Sie dokumentiert die Zeit im Schwebezustand, nach der dramatischen Flucht, aber vor dem neuen Leben: Flüchtlinge, barfuß bei der Ankunft, im Lager beim Kochen, beim Beten, beim Laden der Handys, auf engstem Raum schlafend, beim Lernen im Sprachkurs. Eingehüllt in goldene Überlebensdecken stehen Flüchtlinge vor einem Zelt - «wie die Könige aus dem Morgenland», sagt Koelbl. Tatsächlich kommen sie zumindest mit einer großen Hoffnung.

Der Europarat hatte die Fotografin zum Weltflüchtlingstag 2016 mit dem Projekt beauftragt. Die Schau gastiert ab Oktober in der Uno in New York. Koelbl habe mit «Refugees» ein Dokument der Zeitgeschichte geschaffen, sagt die Leiterin des Literaturhauses, Tanja Graf.

Koelbl, die autodidaktisch zur Fotografie kam und für renommierte Zeitungen und Zeitschriften arbeitete, sieht sich nicht als Journalistin, sondern eher als Chronistin. Vor allem wurde sie mit ihrer Dokumentation «Spuren der Macht – Die Verwandlung des Menschen durch das Amt» bekannt, in dem sie Prominenten wie Angela Merkel, Joschka Fischer und Gerhard Schröder über Jahre begleitete.

Ähnlich ging sie bei «Refugees» vor. «Ich gehe durch die Camps, rede mit den Menschen, verbringe Zeit mit ihnen», sagt sie. Die Flüchtlinge zeigten ihr Erinnerungen: Tee von daheim, die letzte afghanische Banknote, eine Gebetskette, ein Kreuz - und Handyfotos: das zerschossene Haus, das sie verlassen haben, ihre Liebsten, die zurückblieben, Menschen, die im Wasser ums Überleben kämpfen.

Manchem der Porträtierten steht der Schrecken in den Augen, andere schauen zuversichtlich in ihre ungewisse Zukunft. Kindern scheint die Erfahrung von Gewalt und Verlust regelrecht ins Gesicht geschrieben. «Das ist etwas, das einen nicht mehr loslässt», sagt Koelbl.

Koelbl fing auch auf, wie sich Menschen auf kleinstem Raum Intimsphäre schaffen: mit Nachtkästchen aus Pappe oder mit in den Boden gegrabenen Kochstellen - um dem Einheitsgericht Rigatoni mit Tomatensoße zu entgehen.

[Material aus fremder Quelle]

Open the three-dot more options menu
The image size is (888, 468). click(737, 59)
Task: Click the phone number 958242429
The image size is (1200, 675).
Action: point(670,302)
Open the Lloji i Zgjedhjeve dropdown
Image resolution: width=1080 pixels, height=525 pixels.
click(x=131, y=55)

Sie verweist in der Ausstellung auf die UN-Flüchtlingskonvention - und zitiert den Wissenschaftler Detlef Gronenborn vom Römisch-Germanischen Zentralmuseum, der auf die jahrtausendelange Geschichte der Migration verweist. Aus dem Raum der heutigen Osttürkei und Syrien seien vor 7000 Jahren Menschen auch ins heutige Deutschland gekommen; in manchen Regionen Mitteleuropas seien bis zu 80 Prozent der Menschen auf eine nahöstliche Herkunft zurückzuführen. Koelbl will mit ihrem Projekt auch zeigen: «Es geht nur miteinander.»